Required action -
Take every line from the records below that includes the word "agent".

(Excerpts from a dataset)

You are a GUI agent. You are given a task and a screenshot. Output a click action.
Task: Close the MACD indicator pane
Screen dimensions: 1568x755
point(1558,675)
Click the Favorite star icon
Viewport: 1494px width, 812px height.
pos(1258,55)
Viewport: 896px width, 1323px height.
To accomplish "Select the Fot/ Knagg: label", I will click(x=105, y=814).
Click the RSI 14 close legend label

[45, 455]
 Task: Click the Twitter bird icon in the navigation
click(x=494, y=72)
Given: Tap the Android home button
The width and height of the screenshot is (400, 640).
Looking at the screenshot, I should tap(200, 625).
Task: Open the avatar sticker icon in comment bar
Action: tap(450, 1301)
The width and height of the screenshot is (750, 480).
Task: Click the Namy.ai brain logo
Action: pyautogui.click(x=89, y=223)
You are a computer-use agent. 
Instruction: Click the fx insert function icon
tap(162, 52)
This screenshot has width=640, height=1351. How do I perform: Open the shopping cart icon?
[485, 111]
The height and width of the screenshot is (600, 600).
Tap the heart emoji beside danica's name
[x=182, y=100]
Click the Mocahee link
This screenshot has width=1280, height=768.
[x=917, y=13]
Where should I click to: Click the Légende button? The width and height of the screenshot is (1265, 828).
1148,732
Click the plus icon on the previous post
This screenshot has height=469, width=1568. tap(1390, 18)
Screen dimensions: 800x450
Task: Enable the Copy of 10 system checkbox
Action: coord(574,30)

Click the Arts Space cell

Solution -
You are a GUI agent. You are given a task and a screenshot. Output a click action.
You are a computer-use agent. 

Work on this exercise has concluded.